Ce que nordsud.info a écrit ce dimanche 10 août, vient d’être confirmé par un communiqué du procureur de la République, près le tribunal de première instance d’Abidjan-Plateau. L’interpellation et le placement en détention préventive de l’ancien ministre Moïse Lida Kouassi et de l’ex-patron du protocole de Laurent Gbagbo, sont liés à leur rôle présumé dans les événements survenus dans la nuit du vendredi 1er au samedi 2 août 2025 dans la commune de Yopougon.
« L’enquête diligentée à la suite de ces événements a conduit à l’interpellation de neuf personnes dont Josué Kouamé Oi Kouamé alias ‘’Général Frazaho’’, Inza Zoh alias ‘’Zoulou’’, Jean Claude Kado Gnégbré alias ‘’Jaguar’’, et d’autres présumés impliqués. Au cours des auditions, les suspects ont désigné comme instigateurs Messieurs Moïse Lida Kouassi, ancien ministre de la Défense et Boubakar Kone, ambassadeur à la retraite », a révélé le procureur Braman Oumar Koné, dans son communiqué rendu public dans la soirée de lundi.
Selon le document consulté par nordsud.info, « les mis en cause ont été déférés ce lundi à la section antiterroriste du Tribunal d’Abidjan.

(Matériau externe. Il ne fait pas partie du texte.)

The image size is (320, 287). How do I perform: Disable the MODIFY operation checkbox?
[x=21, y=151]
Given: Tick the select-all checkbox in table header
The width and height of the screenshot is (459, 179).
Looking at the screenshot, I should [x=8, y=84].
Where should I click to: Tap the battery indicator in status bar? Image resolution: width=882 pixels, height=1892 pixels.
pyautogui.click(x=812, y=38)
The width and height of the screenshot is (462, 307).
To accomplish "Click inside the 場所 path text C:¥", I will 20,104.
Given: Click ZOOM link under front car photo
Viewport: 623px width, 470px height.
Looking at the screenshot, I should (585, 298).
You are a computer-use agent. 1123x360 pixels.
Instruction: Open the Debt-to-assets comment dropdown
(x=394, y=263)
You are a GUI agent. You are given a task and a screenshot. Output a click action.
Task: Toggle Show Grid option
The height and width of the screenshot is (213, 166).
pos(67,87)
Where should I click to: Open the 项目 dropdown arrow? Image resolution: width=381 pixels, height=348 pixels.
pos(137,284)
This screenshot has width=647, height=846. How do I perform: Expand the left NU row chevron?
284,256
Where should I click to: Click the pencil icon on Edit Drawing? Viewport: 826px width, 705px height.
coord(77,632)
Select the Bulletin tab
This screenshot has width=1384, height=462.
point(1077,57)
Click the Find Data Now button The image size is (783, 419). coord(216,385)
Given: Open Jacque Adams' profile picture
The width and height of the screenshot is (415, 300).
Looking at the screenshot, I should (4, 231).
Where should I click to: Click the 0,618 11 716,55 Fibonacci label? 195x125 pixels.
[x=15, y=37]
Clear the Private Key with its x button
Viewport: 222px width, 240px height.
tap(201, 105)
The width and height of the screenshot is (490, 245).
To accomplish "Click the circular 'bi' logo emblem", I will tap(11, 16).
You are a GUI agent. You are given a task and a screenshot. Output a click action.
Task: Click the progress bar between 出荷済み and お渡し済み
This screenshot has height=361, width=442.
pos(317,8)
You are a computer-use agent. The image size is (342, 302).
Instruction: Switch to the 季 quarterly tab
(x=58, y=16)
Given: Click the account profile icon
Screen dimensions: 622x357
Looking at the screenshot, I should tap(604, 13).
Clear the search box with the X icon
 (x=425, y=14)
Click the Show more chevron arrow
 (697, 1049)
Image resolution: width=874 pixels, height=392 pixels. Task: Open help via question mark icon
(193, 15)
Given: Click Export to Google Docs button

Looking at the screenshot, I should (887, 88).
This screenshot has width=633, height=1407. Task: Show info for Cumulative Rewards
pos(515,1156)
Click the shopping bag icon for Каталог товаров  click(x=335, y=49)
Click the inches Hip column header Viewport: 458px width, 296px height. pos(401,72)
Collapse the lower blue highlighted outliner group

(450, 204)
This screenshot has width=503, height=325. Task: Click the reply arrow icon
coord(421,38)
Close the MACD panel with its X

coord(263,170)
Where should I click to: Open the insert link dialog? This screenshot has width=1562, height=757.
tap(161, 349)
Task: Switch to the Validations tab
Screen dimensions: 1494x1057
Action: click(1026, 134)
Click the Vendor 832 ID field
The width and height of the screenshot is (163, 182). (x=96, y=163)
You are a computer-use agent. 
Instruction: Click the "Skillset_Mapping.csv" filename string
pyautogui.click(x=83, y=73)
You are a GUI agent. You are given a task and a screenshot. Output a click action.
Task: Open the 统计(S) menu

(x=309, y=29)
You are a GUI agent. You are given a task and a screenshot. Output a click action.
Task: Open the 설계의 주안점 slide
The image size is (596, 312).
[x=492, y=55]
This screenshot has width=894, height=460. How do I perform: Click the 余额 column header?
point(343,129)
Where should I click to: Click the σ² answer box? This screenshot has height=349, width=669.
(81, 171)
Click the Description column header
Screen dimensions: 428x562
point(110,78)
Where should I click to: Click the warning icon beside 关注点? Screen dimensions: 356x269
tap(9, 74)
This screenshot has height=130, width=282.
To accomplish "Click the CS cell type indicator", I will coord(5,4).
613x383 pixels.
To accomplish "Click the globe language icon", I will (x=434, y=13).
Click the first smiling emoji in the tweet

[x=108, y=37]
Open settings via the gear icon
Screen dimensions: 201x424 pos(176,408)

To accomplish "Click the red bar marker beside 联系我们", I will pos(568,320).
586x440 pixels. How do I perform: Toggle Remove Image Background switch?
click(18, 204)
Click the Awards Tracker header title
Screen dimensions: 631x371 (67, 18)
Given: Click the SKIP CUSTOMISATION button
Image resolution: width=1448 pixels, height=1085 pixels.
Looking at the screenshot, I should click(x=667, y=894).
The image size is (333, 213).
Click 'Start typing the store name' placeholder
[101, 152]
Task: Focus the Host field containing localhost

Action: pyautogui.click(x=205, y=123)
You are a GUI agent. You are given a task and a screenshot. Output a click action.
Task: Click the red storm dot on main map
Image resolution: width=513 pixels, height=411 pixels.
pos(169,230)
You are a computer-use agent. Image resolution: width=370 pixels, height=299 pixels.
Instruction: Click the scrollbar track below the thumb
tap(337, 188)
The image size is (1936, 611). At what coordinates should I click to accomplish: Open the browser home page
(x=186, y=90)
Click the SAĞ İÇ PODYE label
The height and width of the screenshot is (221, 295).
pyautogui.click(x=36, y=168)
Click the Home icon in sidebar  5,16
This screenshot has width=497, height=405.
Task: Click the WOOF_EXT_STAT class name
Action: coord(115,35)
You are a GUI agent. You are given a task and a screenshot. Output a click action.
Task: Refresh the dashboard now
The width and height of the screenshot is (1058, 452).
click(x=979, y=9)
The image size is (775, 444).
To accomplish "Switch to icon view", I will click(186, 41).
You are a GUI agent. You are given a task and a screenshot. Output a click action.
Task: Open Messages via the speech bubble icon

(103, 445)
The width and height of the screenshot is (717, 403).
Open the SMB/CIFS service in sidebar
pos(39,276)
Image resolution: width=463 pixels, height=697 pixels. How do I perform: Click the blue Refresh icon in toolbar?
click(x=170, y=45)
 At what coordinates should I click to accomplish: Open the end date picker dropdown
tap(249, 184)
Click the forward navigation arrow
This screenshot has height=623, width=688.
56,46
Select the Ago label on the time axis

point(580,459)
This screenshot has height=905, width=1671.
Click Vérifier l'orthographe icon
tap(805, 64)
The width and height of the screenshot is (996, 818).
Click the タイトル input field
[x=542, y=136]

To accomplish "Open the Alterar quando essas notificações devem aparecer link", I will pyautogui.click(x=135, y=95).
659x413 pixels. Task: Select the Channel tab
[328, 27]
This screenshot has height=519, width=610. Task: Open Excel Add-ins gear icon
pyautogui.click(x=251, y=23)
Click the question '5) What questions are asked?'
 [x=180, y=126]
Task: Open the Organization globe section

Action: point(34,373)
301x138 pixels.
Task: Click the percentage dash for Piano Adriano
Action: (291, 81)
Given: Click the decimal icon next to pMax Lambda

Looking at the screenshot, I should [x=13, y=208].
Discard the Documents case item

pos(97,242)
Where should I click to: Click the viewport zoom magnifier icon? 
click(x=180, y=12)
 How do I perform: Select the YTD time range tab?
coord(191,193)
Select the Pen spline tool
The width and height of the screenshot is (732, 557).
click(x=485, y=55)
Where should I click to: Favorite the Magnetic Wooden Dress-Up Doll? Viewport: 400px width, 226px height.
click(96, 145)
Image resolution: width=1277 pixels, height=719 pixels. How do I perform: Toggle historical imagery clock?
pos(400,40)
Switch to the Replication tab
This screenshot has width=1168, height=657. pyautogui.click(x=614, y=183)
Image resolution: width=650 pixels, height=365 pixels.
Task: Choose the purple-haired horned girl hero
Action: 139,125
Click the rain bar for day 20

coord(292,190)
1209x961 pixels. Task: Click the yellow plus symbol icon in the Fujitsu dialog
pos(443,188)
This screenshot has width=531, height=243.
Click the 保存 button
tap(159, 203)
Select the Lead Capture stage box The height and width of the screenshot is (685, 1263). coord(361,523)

Une information judiciaire a été ouverte contre eux pour des chefs d’accusation graves : actes terroristes, complot contre l’autorité de l’État, participation à un mouvement insurrectionnel, dégradation et incendie volontaires de biens appartenant à autrui. Ces faits sont punis par plusieurs dispositions légales, notamment la loi n°2024-360 du 11 juin 2024 modifiant la loi sur la répression du terrorisme, ainsi que les articles du Code pénal ivoirien ».
Selon toute vraisemblance, les interpellations pourraient se poursuivre les jours à venir. « La justice poursuivra son action avec la plus grande fermeté pour garantir la sécurité des populations et la stabilité du pays à l’approche de l’élection présidentielle », assure le procureur de la République. « Selon les déclarations recueillies, ces violences avaient pour but d’instaurer un climat de terreur et d’intimider la population à la suite de l’annonce de la candidature du président de la République à l’élection présidentielle d’octobre 2025. Le mode opératoire de ces assaillants visait notamment à incendier des bus, des stations-service, ainsi que des bâtiments publics tels que le siège de la Commission électorale locale (CEL) de Yopougon Niangon et les locaux de la mairie annexe de Yopougon Niangon à gauche », détaille le communiqué du magistrat.
Dans la nuit du 1er au 2 août, une série d’actes de violence d’une rare gravité a été perpétrée Yopougon. Une horde d’individus encagoulés, armés de machettes, de gourdins, d’armes à feu et de cocktails incendiaires, a incendié un bus de la Société des transports abidjanais (SOTRA), dégradé un véhicule de la police nationale et agressé ses occupants. Auditionnés mercredi à la préfecture de police d’Abidjan, Damana Adia Pickass, Justin Koua, des cadres du Parti des peuples africains – Côte d’Ivoire (PPACI) et le député Dia Houphouët, étaient, quant à eux, repartis libres.